In terms of analysis of the survey data, it was difficult for me to see beyond the answers to questions, to develop the themes to answer my research question, and to come up with a system to facilitate this process. Part of this struggle was that in previous research I used narrative methods, which allow participants’ stories to remain comparatively ‘intact’. Like Ballinger (2012), I struggled with the ‘butchery’

of participants’ texts. This was more pronounced in the analysis of the rich interview data, and I worried about the integrity of my interpretations. Discussing my research

‘out loud’ in supervision, with other researchers, and keeping a reflexive journal helped me to challenge my thinking. For example, as I reviewed the IPA narrative I realised that the theme ‘poor therapy has good aspects’ was a step too far, and renamed this ‘experiencing good aspects of therapy’. The analysis of the interview data was a messy process and a number of tensions arose, for example data could be coded in numerous ways; themes overlapped; it was difficult to decide which rich data to use; and it was challenging to ‘clean up’ rich data and also to remove it from its context. The findings present a compromise, a moment in time, and an insight not a truth. I wish to disseminate my research and the thematic analysis will enable me to comply with the word count restrictions for journal articles. I hope that by giving voice, albeit thematically, to my participants makes a contribution to acknowledging

their experiences and informing practitioners. I can write the stories of my research in other ways for different audiences.

As an ‘insider’, I tried to avoid imposing my experience on participants through, for example, questions asked or probing. In the interviews, I was conscious of remaining in my researcher role, and I was mindful of being fully present and empathic, and treating participants with dignity and respect. While Internet research avoids the intrusion of ‘cues’ which may influence participants, it is possible that being empathic, even in a non-verbal way, influenced participants. I tried not to make assumptions about participants’ meanings. For example, when Caroline spoke about her need for safety, I explored her meaning as follows:

Researcher: “How do you decide if something is safe or not, what happens?”

Caroline: “I feel a sense of freedom. I think when I feel safe, I feel free. If I don’t feel safe I feel confined, as if I’ve been boxed, as if I’m chained, and I need to be alert. If I feel safe then I feel free to be able to say whatever it is that I want to say. And also there’s a freedom of being able to say exactly how I want to be able to say it and not having to worry about how it’s going to be received at the other end”.

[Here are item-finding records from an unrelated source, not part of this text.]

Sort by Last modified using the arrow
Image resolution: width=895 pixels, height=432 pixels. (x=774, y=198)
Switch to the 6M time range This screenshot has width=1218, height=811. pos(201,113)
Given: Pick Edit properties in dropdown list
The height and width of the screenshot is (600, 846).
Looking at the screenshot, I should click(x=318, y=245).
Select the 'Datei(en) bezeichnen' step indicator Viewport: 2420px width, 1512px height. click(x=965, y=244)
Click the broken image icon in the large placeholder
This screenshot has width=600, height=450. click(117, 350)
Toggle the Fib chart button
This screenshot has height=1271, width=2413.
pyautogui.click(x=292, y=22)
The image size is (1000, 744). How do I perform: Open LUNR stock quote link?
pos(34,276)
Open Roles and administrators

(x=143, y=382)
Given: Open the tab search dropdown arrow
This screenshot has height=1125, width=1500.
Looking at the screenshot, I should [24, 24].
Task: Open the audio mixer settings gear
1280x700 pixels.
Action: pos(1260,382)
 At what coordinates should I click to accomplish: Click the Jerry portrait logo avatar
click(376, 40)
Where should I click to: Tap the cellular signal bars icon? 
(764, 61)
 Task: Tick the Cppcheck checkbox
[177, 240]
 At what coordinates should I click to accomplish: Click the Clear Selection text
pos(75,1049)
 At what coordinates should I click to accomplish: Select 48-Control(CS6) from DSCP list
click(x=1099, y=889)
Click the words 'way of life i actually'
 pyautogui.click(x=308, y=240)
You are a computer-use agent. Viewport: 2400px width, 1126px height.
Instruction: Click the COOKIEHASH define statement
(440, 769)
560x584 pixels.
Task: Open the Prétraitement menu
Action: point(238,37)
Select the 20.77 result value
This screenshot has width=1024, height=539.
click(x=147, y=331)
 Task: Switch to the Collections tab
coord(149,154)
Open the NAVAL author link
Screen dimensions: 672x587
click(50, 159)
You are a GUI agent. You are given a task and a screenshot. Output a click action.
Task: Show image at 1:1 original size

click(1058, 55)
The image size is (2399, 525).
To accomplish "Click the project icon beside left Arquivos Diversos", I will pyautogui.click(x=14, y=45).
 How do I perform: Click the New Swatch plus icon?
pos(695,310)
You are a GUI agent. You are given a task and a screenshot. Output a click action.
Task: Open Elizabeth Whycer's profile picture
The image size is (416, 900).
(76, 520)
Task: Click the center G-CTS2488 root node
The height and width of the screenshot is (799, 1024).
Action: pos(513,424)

I did not disclose my experience of PT as a client, but the following presents an example of other choices I made:

Olivia: “We [therapists] get to the end of some sessions and we think ‘oh I don’t know if that went alright’. Well I do [laughs]”.

Researcher: “I do too”.

My conscious decision to ‘meet’ Olivia was based on ethical considerations. I had no wish to replicate her experience of therapy so that I could pursue a research agenda at all costs. I attempted to foreground ethical considerations at all times, and tried to remain aware of my power as a researcher during the interviews. I did not ask participants why they had sought therapy to avoid causing unnecessary distress but some participants spoke of this anyway, and I tried to be as sensitive as possible in the timing of my questions to refocus on the research question. I tried to avoid creating a “hit and run” experience (West, 2002, p. 264).

3.9 Summary

This chapter has identified the philosophical considerations informing this research, and outlined the role of the researcher. The methodology and methods used to carry out this research have been presented, and attention has been given to quality, ethical, and reflexive issues. The next two chapters present the findings of stage one and stage two of this research respectively.